SUPPLIED MATERIAL below:
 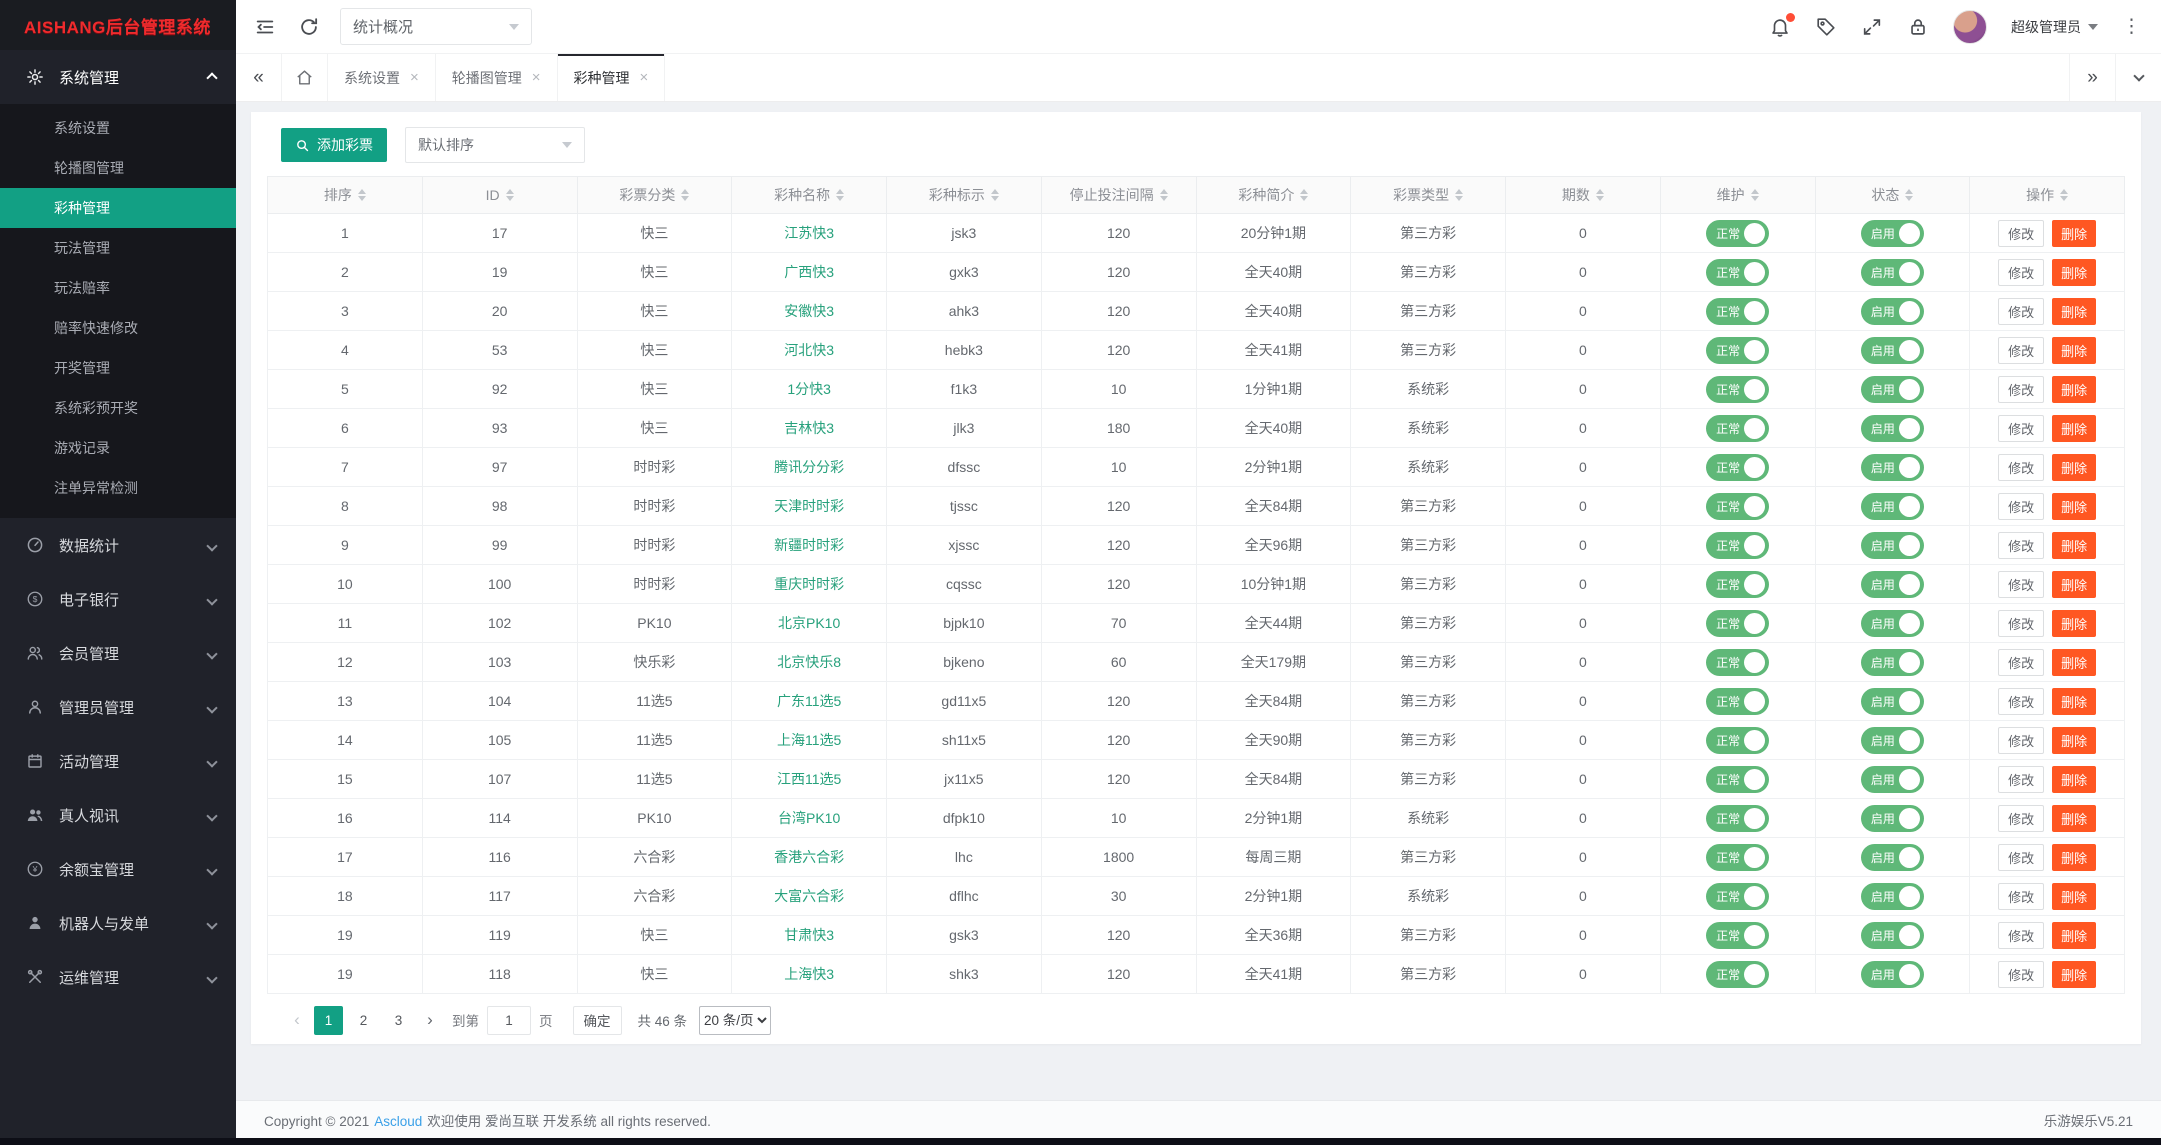 What do you see at coordinates (809, 935) in the screenshot?
I see `lottery-name-link: 甘肃快3` at bounding box center [809, 935].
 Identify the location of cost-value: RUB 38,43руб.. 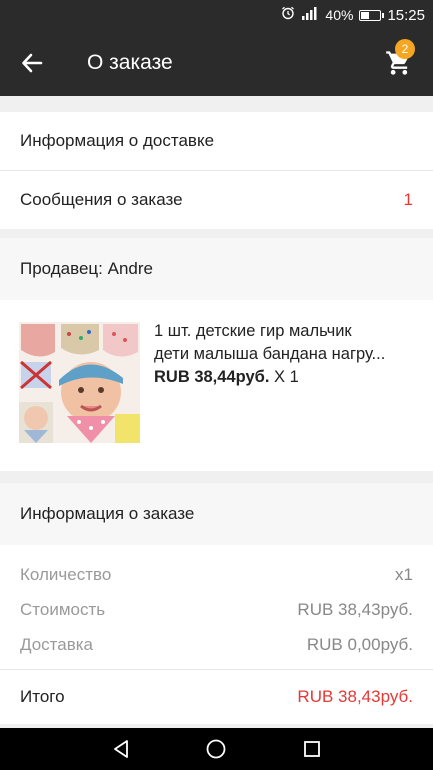
(355, 609).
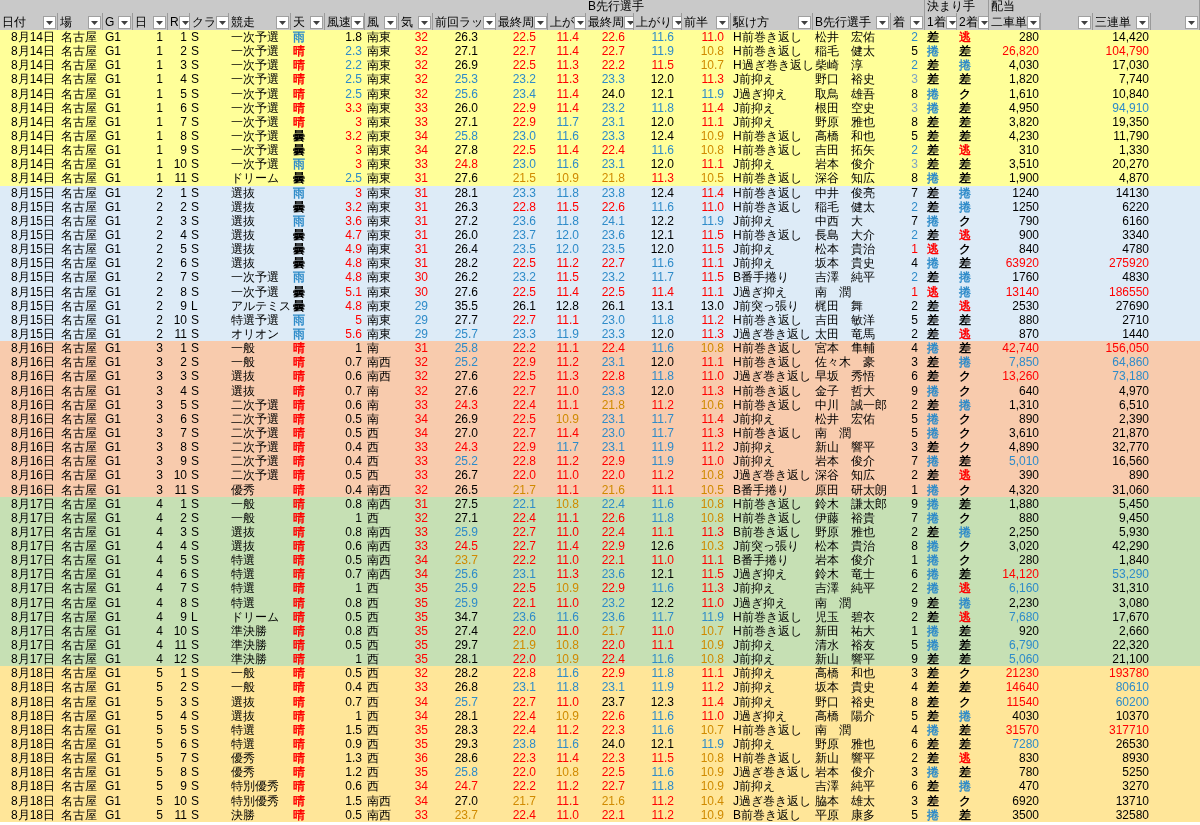 The height and width of the screenshot is (825, 1200). Describe the element at coordinates (243, 264) in the screenshot. I see `table-cell-text: 選抜` at that location.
End of SUPPLIED MATERIAL.
HOW TO COMPLETE THIS TASK
Convert the lines above into a Markdown table with two columns, Row and Line, numbering each line and skipping any blank ones. Omit the pictures.

SOLUTION TO THE EXERCISE
| Row | Line |
|---|---|
| 1 |   What do you see at coordinates (809, 935) in the screenshot? |
| 2 | I see `lottery-name-link: 甘肃快3` at bounding box center [809, 935]. |
| 3 |  Identify the location of cost-value: RUB 38,43руб..  |
| 4 | (355, 609). |
| 5 |  The height and width of the screenshot is (825, 1200). Describe the element at coordinates (243, 264) in the screenshot. I see `table-cell-text: 選抜` at that location. |